妻の出産予定日を2週間後に控えた12月上旬、急遽海外出張が決まってしまい、出張中に子どもが生まれるかもしなれないと思いながら日本を発ちました。
当時、私が担当していた某地域は衛生状態が良くなく、毎回体調を崩して帰国するのが常でしたが、このときもある訪問国で腹を壊したうえに高熱が出てしまい、商談相手から地元の病院へ入院することを強く勧められました。
しかし、妻の出産が気になっていたので、当初の予定通り帰国することにしました。
帰国当日は熱も下がり、なんとか飛行機に乗ったものの、その後のフライトは今でも忘れられないほどの辛く長い10時間でした。
飛行機が飛び立ったとたん、猛烈な下痢と吐き気に襲われ、数分おきにトイレに駆け込み、他の客からは好奇の目で見られ(他人の目を気にする余裕はありません)、また乗務員からは怪しい人物と思われ(ハイジャックと思われたか?)ながら、フライト時間のほとんどをトイレで過ごし、まるでトイレが自分の座席のようでした。

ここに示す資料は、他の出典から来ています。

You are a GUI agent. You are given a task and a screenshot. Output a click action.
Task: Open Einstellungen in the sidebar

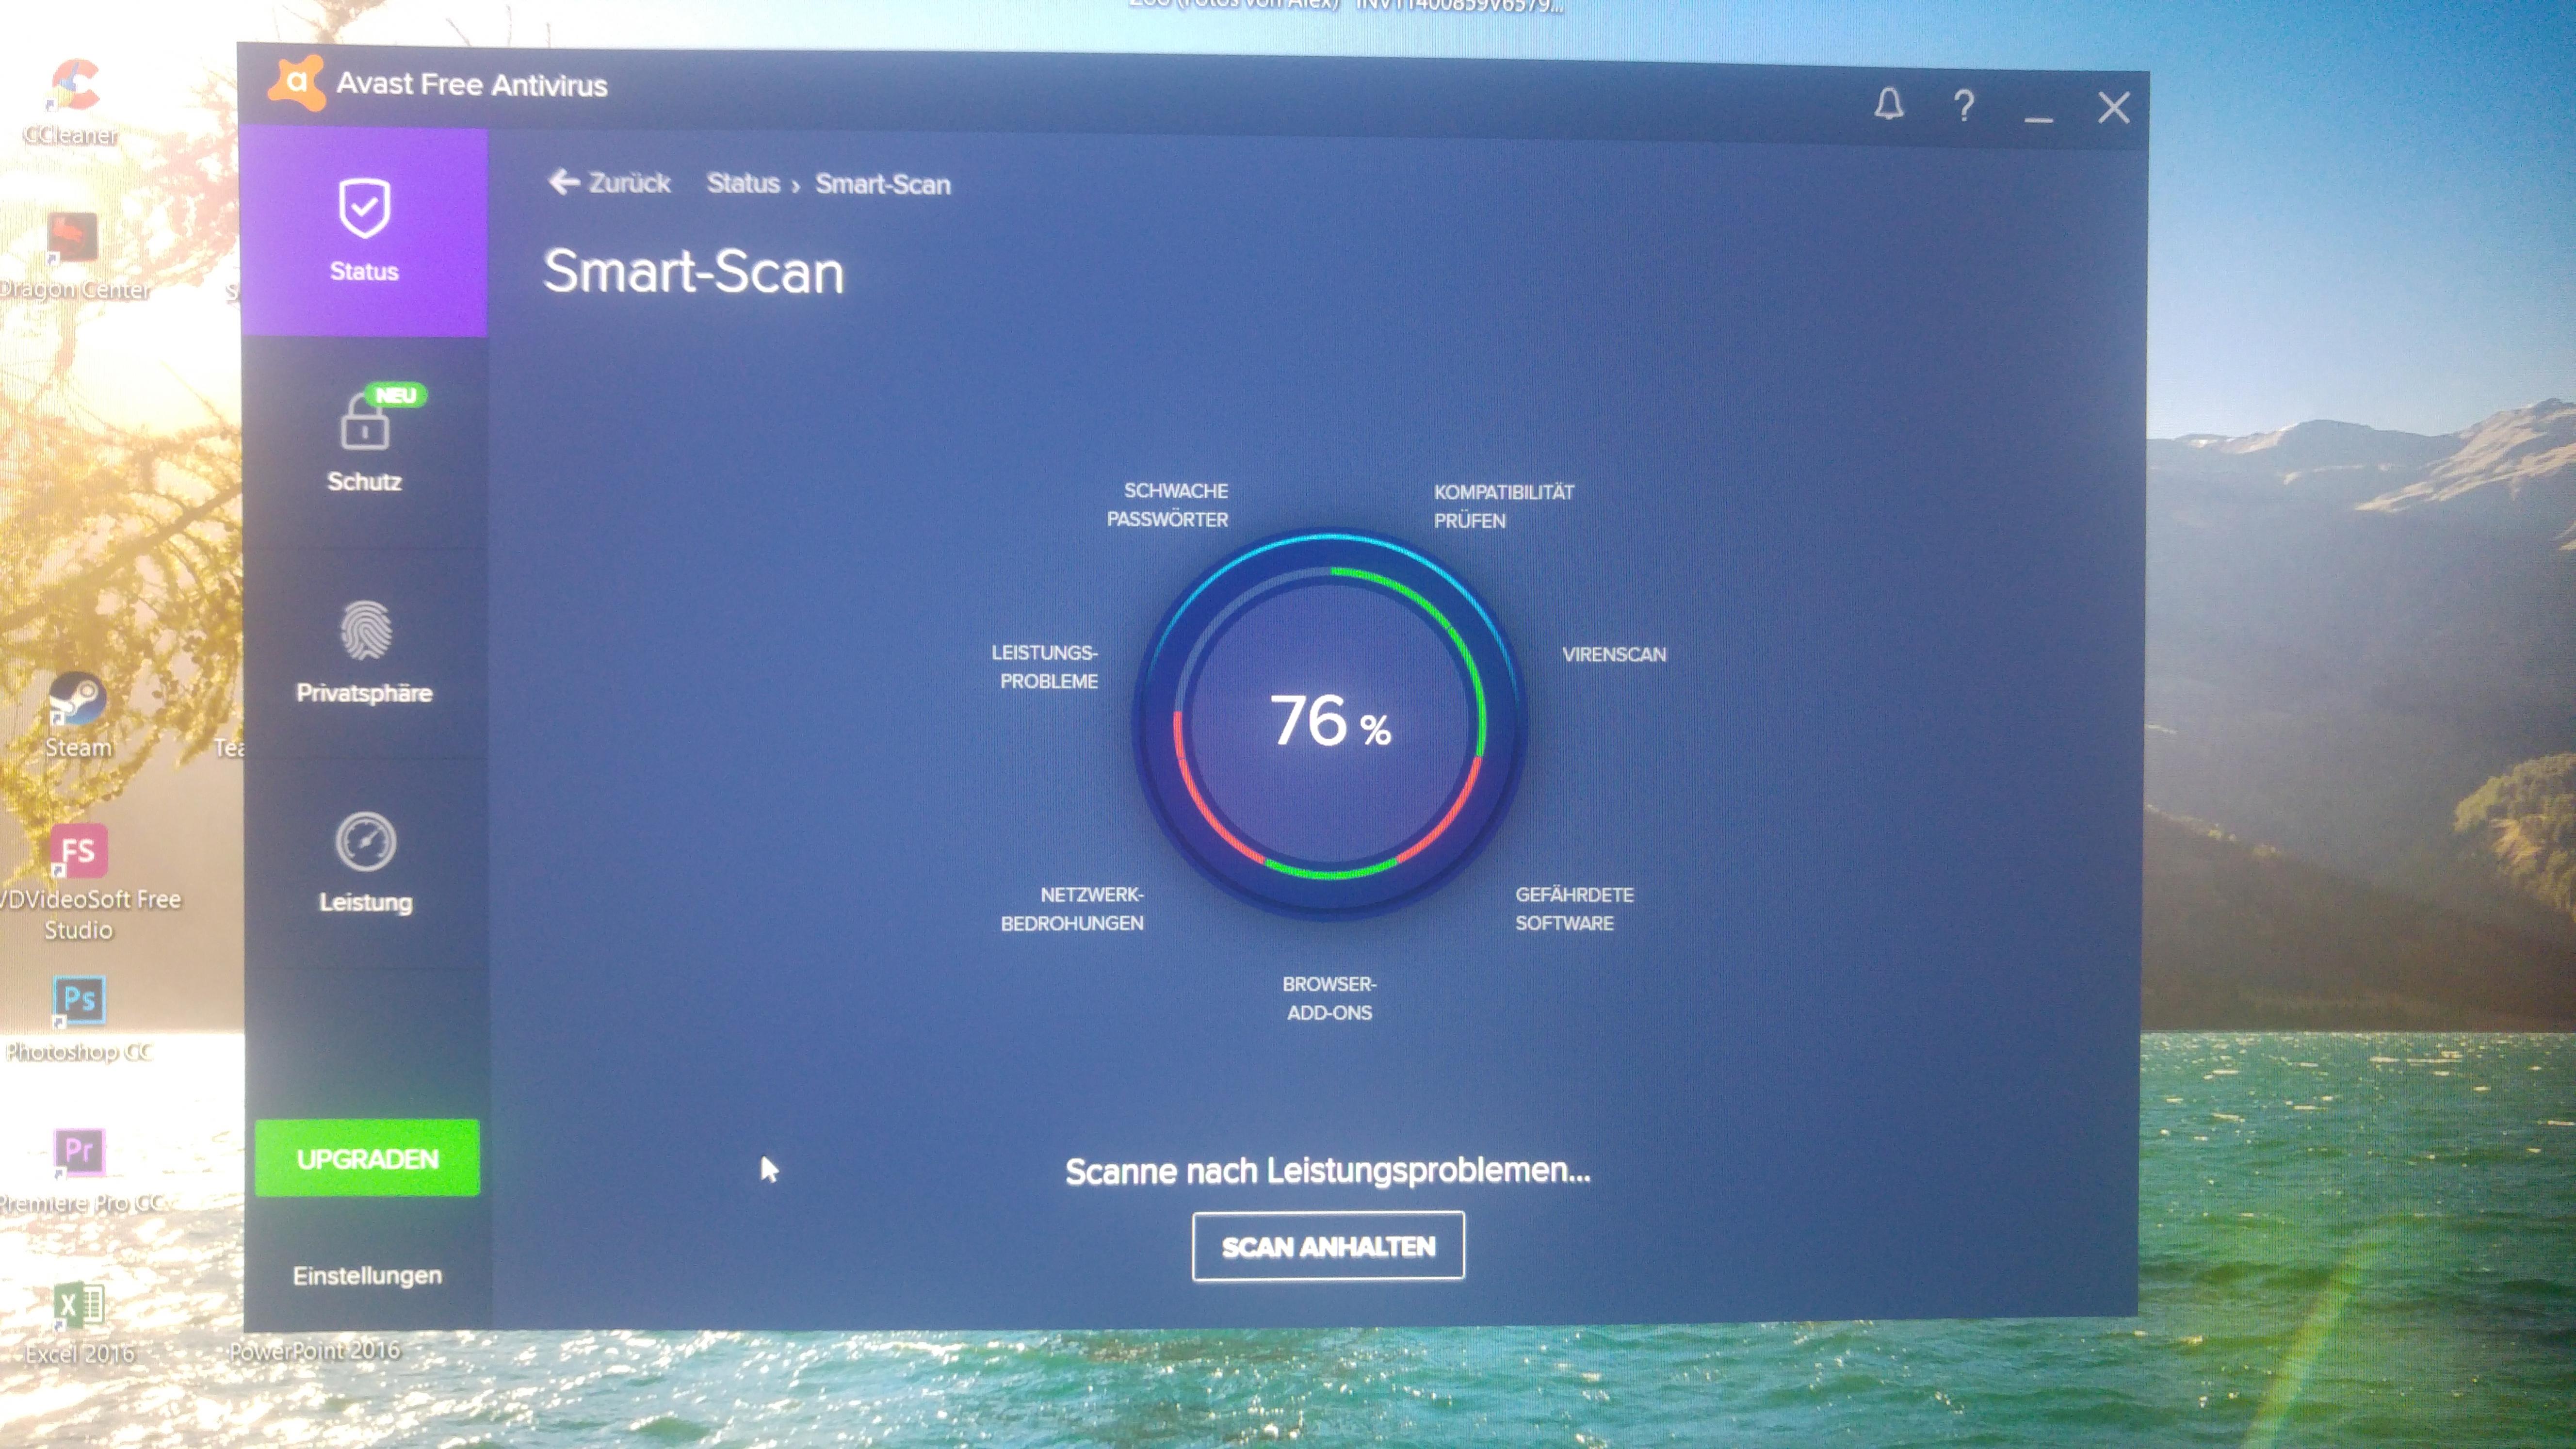[367, 1275]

その間、スチュワーデスは私の事を怪しむばかりで、体調を心配してくれる人は一人もいませんでしたが、私も「自分の体調を正直に伝えれば、日本へ入国させてもらえないのでは?」などと余計なことを考え、乗務員には体調の事は何も言わず一人で苦しんでいました。
地獄のような10時間を過ごした後、成田空港から自宅に連絡を入れると、「予定日よりも早いけど、たった今赤ちゃんが生まれたよ」とのことです。
なんと、飛行機の中で私が10時間苦しんでいる間、妻も病院で陣痛に苦しんでいたのです。
以下は翌日の会話です。
私 「俺が飛行機で下痢で苦しんでいる間、お前も陣痛で苦しんでいたんだなぁ。それも同じ時間に。」
妻 「あたしが陣痛で苦しんでいたのは1時間もなかったわよ。40〜50分ぐらいかなぁ。それからあなた、悪い病気(伝染病)かもしれないから、赤ちゃんには近づかないでね。」